I've been running my GC in stop-the-world batch mode. What this means is that when a GC run is initiated, we always run through the entire algorithm. We find the root objects, trace all objects at once, and then sweep all pools. I modified the behavior (which is as simple as a simple macro change) to break in 4 places: After we trace the roots, after we trace the rest of the objects, after we sweep the PMCs, and after we sweep the sized pools. In more aggressive configurations, we can break up the tracing into multiple steps as well. However, I'm not playing with all sorts of possible configurations until I get the basics working to a much higher standard of reliability.
Adding in these 4 breaks does allow parrot to build without errors or warnings. This is probably because a program needs to run the GC 4 times before the final sweep is completed. Assuming the GC is only run when Parrot attempts to allocate a new PMC when there are none left, then Parrot can allocate 1315 PMCs before a GC run completes. All objects start black, so the first sweep shouldn't actually do anything except reset them all to black (this is an inefficiency I need to fix eventually) so the GC actually needs to run at least 8 times to complete the first real sweep. Most programs in the build process and in the test suite do not exercise Parrot enough to reach this point, and so most programs won't have any GC-related problems.
The test suite does reveal several problems, which I am slowly grouping into three distinct categories:
1) Tests that segfault when run in "make test", but run correctly when run directly from the commandline. For instance, "perl t/stm/runtime.t" segfaults on the fourth test, but "parrot t/stm/runtime_4.pir" completes correctly. There are a handful of other tests that behave like this too, so I think they might have a common problem.

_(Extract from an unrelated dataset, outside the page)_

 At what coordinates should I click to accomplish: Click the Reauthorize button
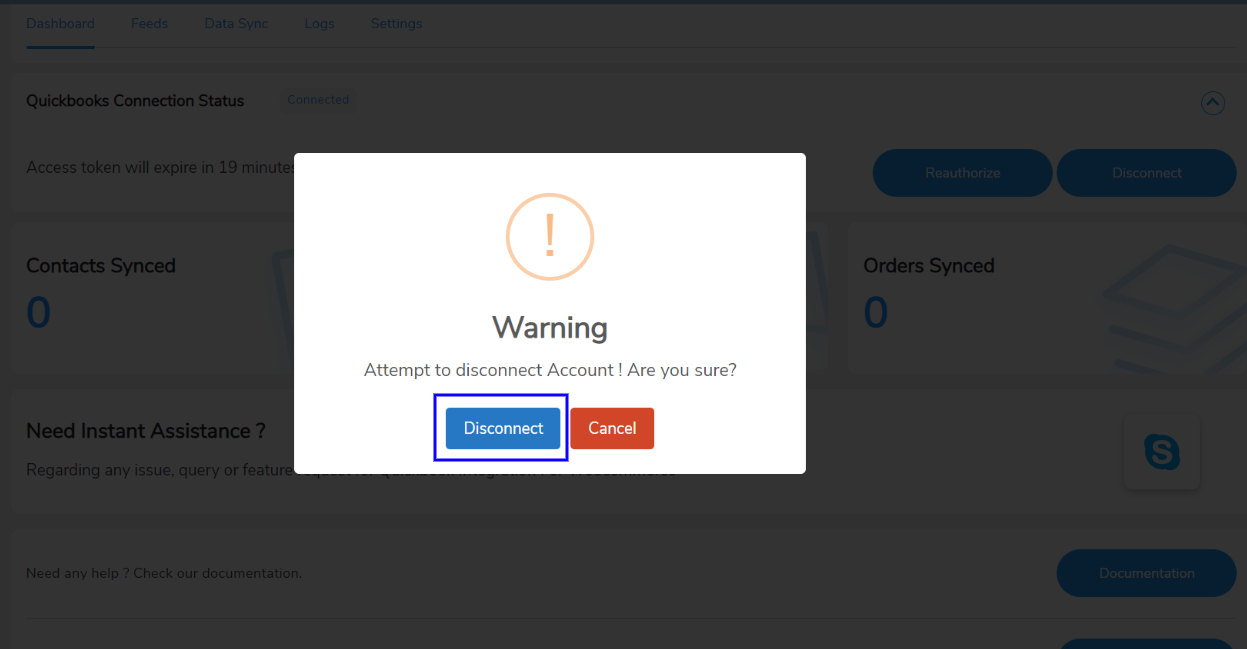coord(962,173)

2) I'm still having problems where PMCs appear to be prematurely swept and recycled. This seems to happen most often with IO-related PMCs. That doesn't mean the problem is restricted to ParrotIO pmcs, just this problem seems to manifest itself with them.
3) I don't think my GC properly implements the interface that some of the opcodes are expecting. Some tests are using things like the interpinfo opcode, which reads info directly from the arena_base structure. This is something I'm going to work on tonight to see if I can bring it up to better compliance.
So this is where I am now, and I'm slowly but surely tackling problems and getting them resolved (usually with chromatic's help). I just hope that I can keep up the forward momentum.